## QUOTED PASSAGE
>>>
NeurIPS 2020

(De)Randomized Smoothing for Certifiable Defense against Patch Attacks

Review 1

Summary and Contributions: The paper proposes a small modification to an existing defense to patch attacks by structuring the ablations instead of randomly sampling individual pixels.

Strengths: The new defense achieves state of the art performance, and there's decent empirical evaluation.

Weaknesses: First of all, I don't see any technical contribution; both theorems are simple counting arguments, and the (de)randomization is not really a contribution but more of a side-effect since we can just sample every possible structured ablation. Am I correct in my understanding that a different model has to be trained for each setting of s? This is sort of an issue because based on figure 5 it looks like one step too far and the accuracy tanks. I appreciate the thoroughness of the paper, and I think it's well constructed. But ultimately, this work just feels like a marginal contribution on top of [1]. I don't see enough of an idea formed in this work to merit an entire conference paper, especially with no technical contribution. [1] Robustness certificates for sparse adversarial attacks by randomized ablation. Levine and Feizi 2020.

Correctness: Yes, it's just a counting argument on top of randomized smoothing.

Clarity: Yes.

Relation to Prior Work: Yes

Reproducibility: Yes

Additional Feedback: I have read and appreciate the rebuttal. In particular, the connection between the hyperparameters s and sigma is clear, and seems like a reasonable tradeoff---but there should be a discussion of this in the paper if it is not present already. However, my main concern with this work still stands: yes, it achieves state-of-the-art performance and is the first to scale to ImageNet, but both of these facts are simply due to appropriating a *very* similar defense for a slightly different problem in an uninteresting way. This paper presents a slight variation of a slight variation of a defense. The empirical performance is great, but I feel this type of work just doesn't offer enough novelty to merit acceptance at the most competitive conferences.
<<<
## ASSIGNED TASK
Can you copy out the entire review of the patch-attack defense paper, word for word? The material that comes next is separate from the review and unrelated to it.

## PROVIDED DATA
>>>
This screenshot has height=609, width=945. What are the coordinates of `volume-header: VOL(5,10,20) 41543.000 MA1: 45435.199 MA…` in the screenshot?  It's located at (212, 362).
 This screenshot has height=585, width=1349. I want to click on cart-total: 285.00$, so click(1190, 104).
<<<
>>>
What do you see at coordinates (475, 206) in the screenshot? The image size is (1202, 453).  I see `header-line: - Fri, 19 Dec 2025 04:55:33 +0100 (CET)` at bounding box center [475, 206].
<<<
## RESPONSE TO THIS TASK
NeurIPS 2020

(De)Randomized Smoothing for Certifiable Defense against Patch Attacks

Review 1

Summary and Contributions: The paper proposes a small modification to an existing defense to patch attacks by structuring the ablations instead of randomly sampling individual pixels.

Strengths: The new defense achieves state of the art performance, and there's decent empirical evaluation.

Weaknesses: First of all, I don't see any technical contribution; both theorems are simple counting arguments, and the (de)randomization is not really a contribution but more of a side-effect since we can just sample every possible structured ablation. Am I correct in my understanding that a different model has to be trained for each setting of s? This is sort of an issue because based on figure 5 it looks like one step too far and the accuracy tanks. I appreciate the thoroughness of the paper, and I think it's well constructed. But ultimately, this work just feels like a marginal contribution on top of [1]. I don't see enough of an idea formed in this work to merit an entire conference paper, especially with no technical contribution. [1] Robustness certificates for sparse adversarial attacks by randomized ablation. Levine and Feizi 2020.

Correctness: Yes, it's just a counting argument on top of randomized smoothing.

Clarity: Yes.

Relation to Prior Work: Yes

Reproducibility: Yes

Additional Feedback: I have read and appreciate the rebuttal. In particular, the connection between the hyperparameters s and sigma is clear, and seems like a reasonable tradeoff---but there should be a discussion of this in the paper if it is not present already. However, my main concern with this work still stands: yes, it achieves state-of-the-art performance and is the first to scale to ImageNet, but both of these facts are simply due to appropriating a *very* similar defense for a slightly different problem in an uninteresting way. This paper presents a slight variation of a slight variation of a defense. The empirical performance is great, but I feel this type of work just doesn't offer enough novelty to merit acceptance at the most competitive conferences.